Yom Kippur, which begins Friday at sunset, is the most important date on the Jewish calendar. So in advance of the High Holy Day service, rabbis around the world sometimes pick each other’s brains to make sure they deliver on the year’s most important sermon. The rabbis in the Hecht family have an advantage: They have more than 125 brains to pick.

The Rabbis Hecht serve as pulpit rabbis, run schools and head charities. There’s a scribe in the bunch, and a shohet, a ritual slaughterer. All are members of Chabad, the Hasidic movement famous for its outreach efforts on the streets of Manhattan, the hills of Nepal and any place with a Jew in between. Likewise, Hechts span the globe—hosting Sabbath dinners each week from Hanoi to the Rio Grande Valley—though the majority live in the New York area, where they have been for six generations. “Hecht is the largest last name in our directory,” says Motti Seligson, director of media relations of Chabad.org, “And that’s not counting the guys that married into the family.”

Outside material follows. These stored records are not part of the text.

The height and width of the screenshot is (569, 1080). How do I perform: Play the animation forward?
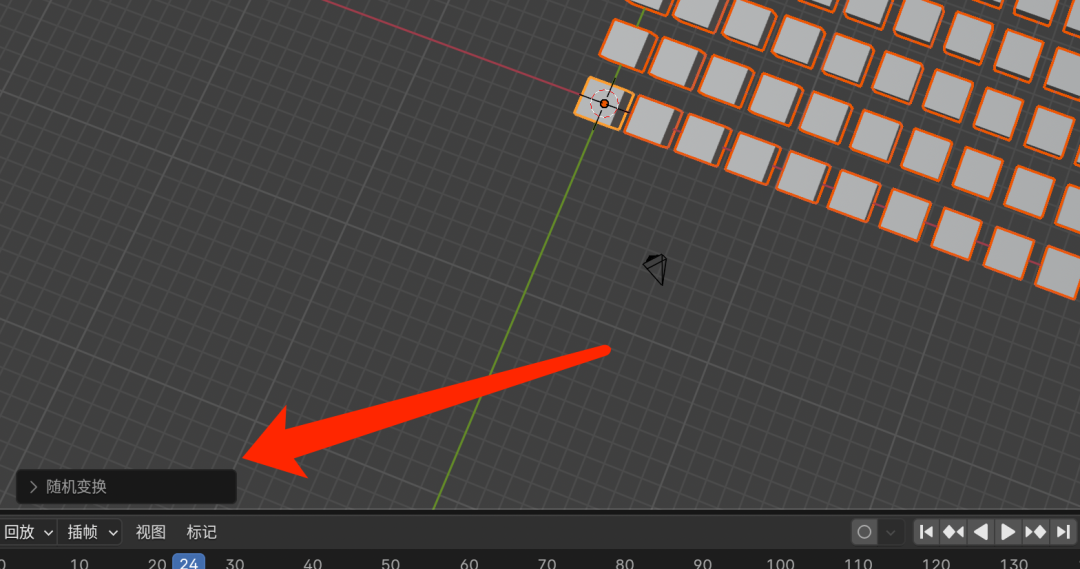pos(1008,532)
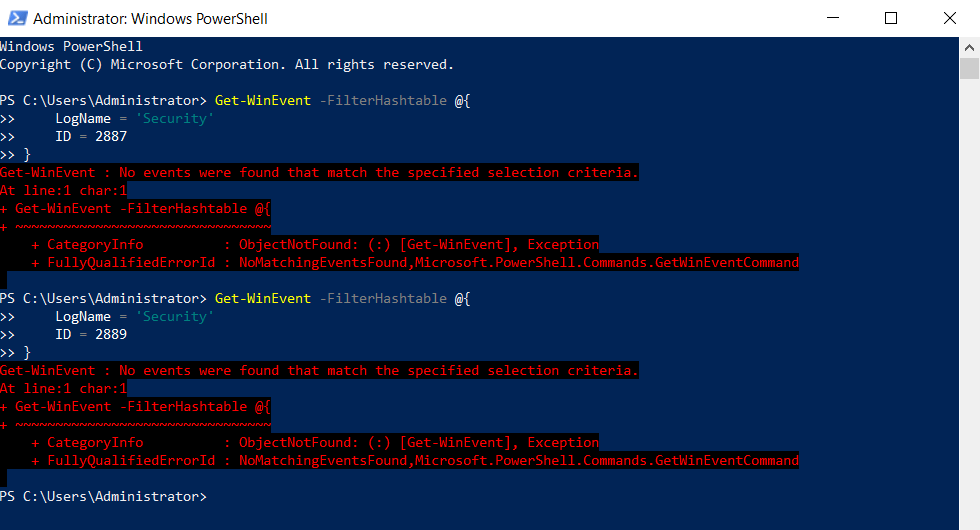Click the first 'At line:1 char:1' text
Viewport: 980px width, 530px height.
(63, 191)
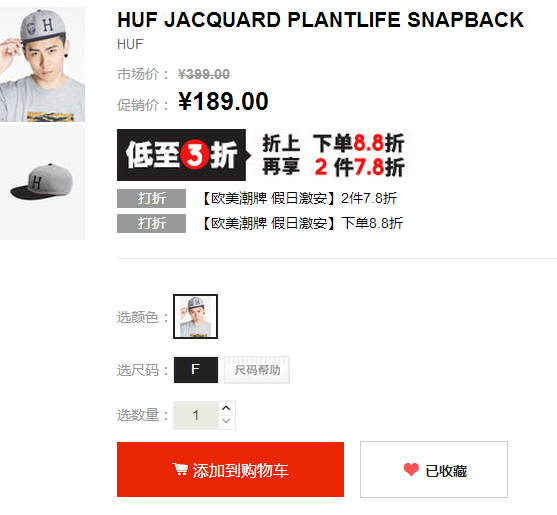The width and height of the screenshot is (557, 515).
Task: Click the shopping cart icon
Action: [x=180, y=469]
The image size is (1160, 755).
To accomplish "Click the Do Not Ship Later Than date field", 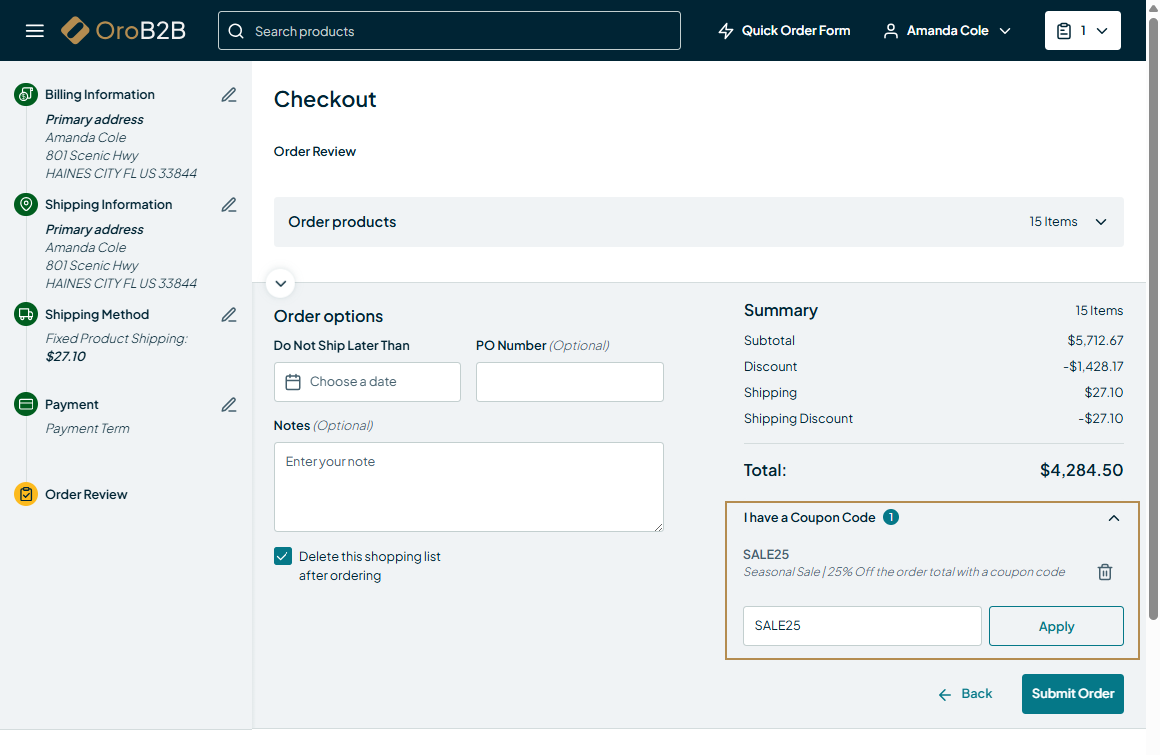I will [367, 382].
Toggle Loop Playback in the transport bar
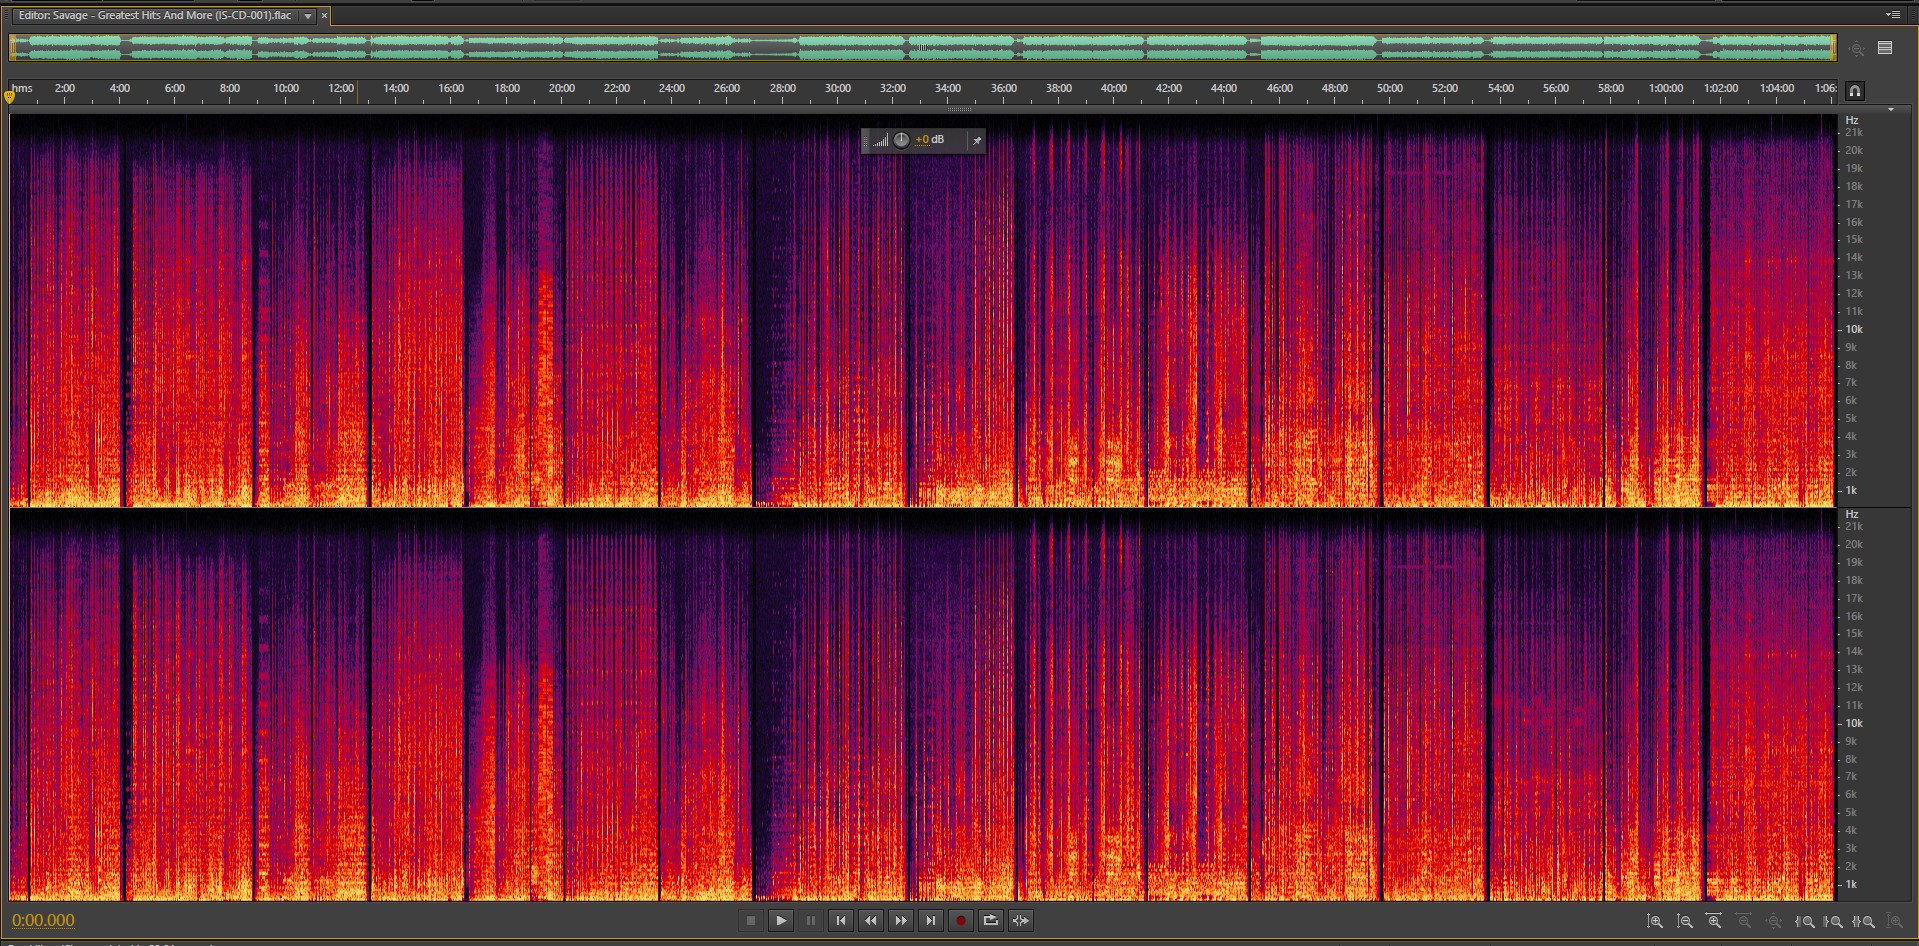Image resolution: width=1919 pixels, height=946 pixels. tap(990, 921)
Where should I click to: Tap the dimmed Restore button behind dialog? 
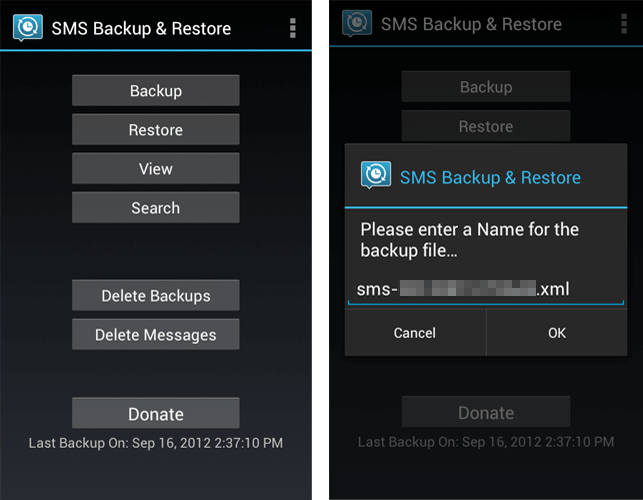486,126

“One Jew got on a boat in the 1880s. We’re all here. That’s it,” as Rabbi Shmully Hecht, who runs the Eliezer Jewish Society at Yale University, summed up his family history. That one Jew, Hirsh Meilich Hecht from Leżajsk, Poland, and his wife,Ita Drezel, had five daughters and two sons; the younger son went on to have six sons—all of whom became rabbis. The “six brothers,” as they are known within the family, collectively had 41 children. Today, they and their children and their grandchildren are proudly continuing the family business.

What December is for retail, early fall is for rabbi-ing. Thus, in a manner similar to the Vatican’s College of Cardinals—well, not exactly—the Hechts gather every year at 824 Eastern Parkway in Crown Heights, Brooklyn, to swap sermons. This year I joined the family conclave. I was told to bring “Advil and oxygen.” Wise advice.

Sitting around a large wooden table in a windowless room—once an office of one of the family’s patriarchs—were 25 rabbis. Most of the rest—another 54 Hechts—called in from cities including Bangkok, Edinburgh and Capetown. The 22-year-old Rabbi Yankel Raskin was the youngest, a member of the family’s seventh generation. The oldest, at 68, and unofficial master of ceremonies, was Rabbi Sholem Ber Hecht.

The rules were laid out: Each rabbi gets three minutes to convey his best material. I was skeptical, for reasons voiced by Rabbi Asher Hecht from McAllen, Texas: “You have to understand, you have 100 rabbis keeping it to three minutes—it’s a miracle!”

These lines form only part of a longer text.